━━ EXTRACTED ENTRIES
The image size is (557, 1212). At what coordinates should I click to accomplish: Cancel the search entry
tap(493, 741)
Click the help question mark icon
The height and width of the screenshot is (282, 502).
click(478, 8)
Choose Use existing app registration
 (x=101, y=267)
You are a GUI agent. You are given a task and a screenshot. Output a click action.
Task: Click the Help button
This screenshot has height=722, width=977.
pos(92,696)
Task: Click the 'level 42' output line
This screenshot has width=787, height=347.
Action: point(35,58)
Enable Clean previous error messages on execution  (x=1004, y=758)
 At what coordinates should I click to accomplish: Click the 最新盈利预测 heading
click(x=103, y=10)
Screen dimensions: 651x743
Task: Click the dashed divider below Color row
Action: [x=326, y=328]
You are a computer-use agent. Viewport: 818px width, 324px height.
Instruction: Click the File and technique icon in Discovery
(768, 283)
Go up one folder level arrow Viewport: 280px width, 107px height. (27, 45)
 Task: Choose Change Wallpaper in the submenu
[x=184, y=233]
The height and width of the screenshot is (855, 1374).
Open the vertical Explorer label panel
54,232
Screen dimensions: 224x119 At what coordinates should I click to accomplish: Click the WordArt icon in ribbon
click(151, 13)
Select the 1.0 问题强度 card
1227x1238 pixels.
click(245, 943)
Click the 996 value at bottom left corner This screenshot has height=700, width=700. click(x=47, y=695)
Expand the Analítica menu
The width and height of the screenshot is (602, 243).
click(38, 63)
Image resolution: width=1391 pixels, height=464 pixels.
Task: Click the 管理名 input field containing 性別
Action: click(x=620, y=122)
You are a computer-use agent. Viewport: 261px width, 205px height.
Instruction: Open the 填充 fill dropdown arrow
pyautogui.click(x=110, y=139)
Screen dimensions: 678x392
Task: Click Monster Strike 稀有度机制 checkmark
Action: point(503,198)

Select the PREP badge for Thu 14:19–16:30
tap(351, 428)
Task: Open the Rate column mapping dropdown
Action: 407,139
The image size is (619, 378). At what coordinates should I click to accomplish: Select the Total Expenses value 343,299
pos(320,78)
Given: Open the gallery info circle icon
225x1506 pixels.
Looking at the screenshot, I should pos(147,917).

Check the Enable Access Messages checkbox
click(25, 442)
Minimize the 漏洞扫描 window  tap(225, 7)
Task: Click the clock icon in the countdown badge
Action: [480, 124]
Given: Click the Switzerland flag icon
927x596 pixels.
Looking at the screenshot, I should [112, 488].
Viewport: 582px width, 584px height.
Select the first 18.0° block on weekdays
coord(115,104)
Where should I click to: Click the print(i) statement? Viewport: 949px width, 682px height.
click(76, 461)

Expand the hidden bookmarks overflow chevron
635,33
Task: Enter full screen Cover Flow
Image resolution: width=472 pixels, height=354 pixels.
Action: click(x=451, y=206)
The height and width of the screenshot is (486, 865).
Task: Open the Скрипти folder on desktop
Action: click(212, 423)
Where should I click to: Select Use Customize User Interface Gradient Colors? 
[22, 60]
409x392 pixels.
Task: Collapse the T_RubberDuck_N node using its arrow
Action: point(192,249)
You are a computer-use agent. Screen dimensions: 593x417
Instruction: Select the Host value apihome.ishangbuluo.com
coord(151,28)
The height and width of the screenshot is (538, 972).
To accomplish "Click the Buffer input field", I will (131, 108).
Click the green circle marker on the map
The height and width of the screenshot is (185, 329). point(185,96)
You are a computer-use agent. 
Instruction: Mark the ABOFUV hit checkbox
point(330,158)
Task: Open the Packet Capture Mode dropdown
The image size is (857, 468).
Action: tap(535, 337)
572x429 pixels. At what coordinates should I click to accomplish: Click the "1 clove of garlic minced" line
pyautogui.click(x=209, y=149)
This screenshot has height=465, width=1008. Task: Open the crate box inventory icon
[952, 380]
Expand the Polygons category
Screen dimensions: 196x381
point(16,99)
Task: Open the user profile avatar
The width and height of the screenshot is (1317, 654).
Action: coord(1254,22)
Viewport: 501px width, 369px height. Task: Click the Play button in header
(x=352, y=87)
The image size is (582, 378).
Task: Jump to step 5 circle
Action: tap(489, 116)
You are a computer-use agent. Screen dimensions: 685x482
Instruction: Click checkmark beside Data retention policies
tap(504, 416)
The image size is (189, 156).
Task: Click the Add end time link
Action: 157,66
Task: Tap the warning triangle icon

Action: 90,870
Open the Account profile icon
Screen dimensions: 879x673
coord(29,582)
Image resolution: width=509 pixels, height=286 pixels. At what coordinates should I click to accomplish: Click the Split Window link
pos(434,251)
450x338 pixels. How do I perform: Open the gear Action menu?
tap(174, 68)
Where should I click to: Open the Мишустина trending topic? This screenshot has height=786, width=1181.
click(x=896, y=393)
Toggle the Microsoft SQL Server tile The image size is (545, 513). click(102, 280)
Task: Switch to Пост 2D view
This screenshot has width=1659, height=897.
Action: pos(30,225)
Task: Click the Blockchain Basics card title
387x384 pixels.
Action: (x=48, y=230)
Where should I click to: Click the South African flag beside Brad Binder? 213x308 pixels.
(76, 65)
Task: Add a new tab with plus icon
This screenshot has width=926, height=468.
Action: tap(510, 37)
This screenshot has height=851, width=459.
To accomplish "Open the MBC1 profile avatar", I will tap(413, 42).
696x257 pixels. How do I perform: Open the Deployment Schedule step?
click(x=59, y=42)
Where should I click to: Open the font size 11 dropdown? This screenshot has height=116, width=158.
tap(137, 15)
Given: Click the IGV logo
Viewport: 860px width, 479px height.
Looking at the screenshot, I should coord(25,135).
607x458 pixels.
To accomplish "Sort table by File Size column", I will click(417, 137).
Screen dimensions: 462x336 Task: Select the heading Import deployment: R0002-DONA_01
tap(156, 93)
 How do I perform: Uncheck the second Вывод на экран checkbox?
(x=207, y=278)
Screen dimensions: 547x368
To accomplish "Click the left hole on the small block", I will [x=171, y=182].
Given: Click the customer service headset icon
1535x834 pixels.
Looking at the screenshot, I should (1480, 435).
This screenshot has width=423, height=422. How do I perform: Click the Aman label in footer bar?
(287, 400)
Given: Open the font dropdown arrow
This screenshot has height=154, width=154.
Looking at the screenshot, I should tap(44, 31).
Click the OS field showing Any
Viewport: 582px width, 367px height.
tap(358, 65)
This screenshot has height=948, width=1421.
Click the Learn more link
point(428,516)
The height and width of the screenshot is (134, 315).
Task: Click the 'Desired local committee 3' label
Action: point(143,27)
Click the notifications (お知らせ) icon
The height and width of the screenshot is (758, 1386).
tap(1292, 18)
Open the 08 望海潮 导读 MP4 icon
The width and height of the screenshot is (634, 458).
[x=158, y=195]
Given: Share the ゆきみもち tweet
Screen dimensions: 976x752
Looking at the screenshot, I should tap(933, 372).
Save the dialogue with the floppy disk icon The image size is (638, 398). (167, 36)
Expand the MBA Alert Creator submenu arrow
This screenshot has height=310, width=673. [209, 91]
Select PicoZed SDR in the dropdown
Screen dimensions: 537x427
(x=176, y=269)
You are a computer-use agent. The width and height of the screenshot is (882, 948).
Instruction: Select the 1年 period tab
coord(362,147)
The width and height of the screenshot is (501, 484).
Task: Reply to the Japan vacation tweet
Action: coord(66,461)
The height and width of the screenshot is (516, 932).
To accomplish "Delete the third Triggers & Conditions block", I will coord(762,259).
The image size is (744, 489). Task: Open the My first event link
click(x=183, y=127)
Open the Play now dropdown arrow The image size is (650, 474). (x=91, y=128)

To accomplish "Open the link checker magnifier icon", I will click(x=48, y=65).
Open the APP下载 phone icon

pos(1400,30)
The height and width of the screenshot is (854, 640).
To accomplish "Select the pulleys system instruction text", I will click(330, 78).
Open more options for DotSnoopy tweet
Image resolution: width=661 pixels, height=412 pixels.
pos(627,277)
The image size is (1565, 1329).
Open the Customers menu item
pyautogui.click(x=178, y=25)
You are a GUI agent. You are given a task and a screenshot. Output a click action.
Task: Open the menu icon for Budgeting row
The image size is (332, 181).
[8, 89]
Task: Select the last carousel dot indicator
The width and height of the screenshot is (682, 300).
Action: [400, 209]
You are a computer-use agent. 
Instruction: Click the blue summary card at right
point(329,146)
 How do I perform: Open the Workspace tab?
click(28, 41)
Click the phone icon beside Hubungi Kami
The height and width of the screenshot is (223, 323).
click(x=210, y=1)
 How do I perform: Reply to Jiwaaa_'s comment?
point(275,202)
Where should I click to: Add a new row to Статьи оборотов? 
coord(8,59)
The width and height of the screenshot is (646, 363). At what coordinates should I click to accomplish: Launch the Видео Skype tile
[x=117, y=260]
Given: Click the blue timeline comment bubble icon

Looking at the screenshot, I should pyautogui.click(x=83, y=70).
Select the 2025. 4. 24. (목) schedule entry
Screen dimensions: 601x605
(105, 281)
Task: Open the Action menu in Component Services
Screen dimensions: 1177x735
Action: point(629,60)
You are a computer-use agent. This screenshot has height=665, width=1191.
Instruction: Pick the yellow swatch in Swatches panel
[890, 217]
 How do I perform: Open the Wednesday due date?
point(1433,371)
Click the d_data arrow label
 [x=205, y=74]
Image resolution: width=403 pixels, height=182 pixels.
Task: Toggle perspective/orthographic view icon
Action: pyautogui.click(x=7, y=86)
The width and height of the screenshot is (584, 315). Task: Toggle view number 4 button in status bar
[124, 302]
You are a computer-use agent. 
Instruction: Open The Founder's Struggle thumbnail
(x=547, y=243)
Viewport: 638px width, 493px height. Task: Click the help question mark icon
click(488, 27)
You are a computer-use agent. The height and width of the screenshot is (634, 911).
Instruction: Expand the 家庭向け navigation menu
━━━━
*WORK REQUEST*: The required answer is the exact run of lines above starting at the line with "450x338 pixels. How" and ending at the line with "Given: Click the customer", with both ends present.

*REPLY TO THE TASK*:
450x338 pixels. How do I perform: Open the gear Action menu?
tap(174, 68)
Where should I click to: Open the Мишустина trending topic? This screenshot has height=786, width=1181.
click(x=896, y=393)
Toggle the Microsoft SQL Server tile The image size is (545, 513). click(102, 280)
Task: Switch to Пост 2D view
This screenshot has width=1659, height=897.
Action: pos(30,225)
Task: Click the Blockchain Basics card title
387x384 pixels.
Action: (x=48, y=230)
Where should I click to: Click the South African flag beside Brad Binder? 213x308 pixels.
(76, 65)
Task: Add a new tab with plus icon
This screenshot has width=926, height=468.
Action: tap(510, 37)
This screenshot has height=851, width=459.
To accomplish "Open the MBC1 profile avatar", I will tap(413, 42).
696x257 pixels. How do I perform: Open the Deployment Schedule step?
click(x=59, y=42)
Where should I click to: Open the font size 11 dropdown? This screenshot has height=116, width=158.
tap(137, 15)
Given: Click the IGV logo
Viewport: 860px width, 479px height.
Looking at the screenshot, I should coord(25,135).
607x458 pixels.
To accomplish "Sort table by File Size column", I will click(417, 137).
Screen dimensions: 462x336 Task: Select the heading Import deployment: R0002-DONA_01
tap(156, 93)
 How do I perform: Uncheck the second Вывод на экран checkbox?
(x=207, y=278)
Screen dimensions: 547x368
To accomplish "Click the left hole on the small block", I will [x=171, y=182].
Given: Click the customer service headset icon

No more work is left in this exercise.